Undergraduate students at the Coastal Studies Institute on the East Carolina University Outer Banks Campus are set to share their findings on how artificial light affects sea turtles and the community.
Their presentation, “Artificial Light at Night: Public Perception, Sea Turtle Nesting, and Spatio-temporal Change in North Carolina’s Outer Banks,” is set for 6 p.m. Tuesday, Dec. 12, at the campus and should take about 90 minutes, including time for questions and discussions.
The presentation is the culmination of a semester-long, interdisciplinary residential learning experience at University of North Carolina Chapel Hill Institute for the Environment’s Outer Banks Field Site, hosted by the Coastal Studies Institute on the ECU Outer Banks Campus. Each fall since 2001, students spend the semester taking classes, engaging in internships with area organizations, and completing a capstone research project as a group.
This year’s capstone research addresses artificial light at night on the Outer Banks, including changes over the past nine years, what Outer Banks residents and visitors think about artificial light at night, and how changes relate to sea turtle nesting patterns.

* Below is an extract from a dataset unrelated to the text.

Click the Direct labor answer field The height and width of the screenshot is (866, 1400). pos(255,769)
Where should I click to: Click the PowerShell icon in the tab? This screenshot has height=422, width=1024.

Attendees will also have the opportunity to view posters about the students’ internship projects before the presentation and to talk with the students about their experiences during a reception afterward. Light refreshments will be provided.
“Science on the Sound” is a monthly, in-person lecture series that brings perspectives from all over the state and highlights coastal topics in northeastern North Carolina.
There is no charge for the public to attend. The program is to be livestreamed on the CSI YouTube channel.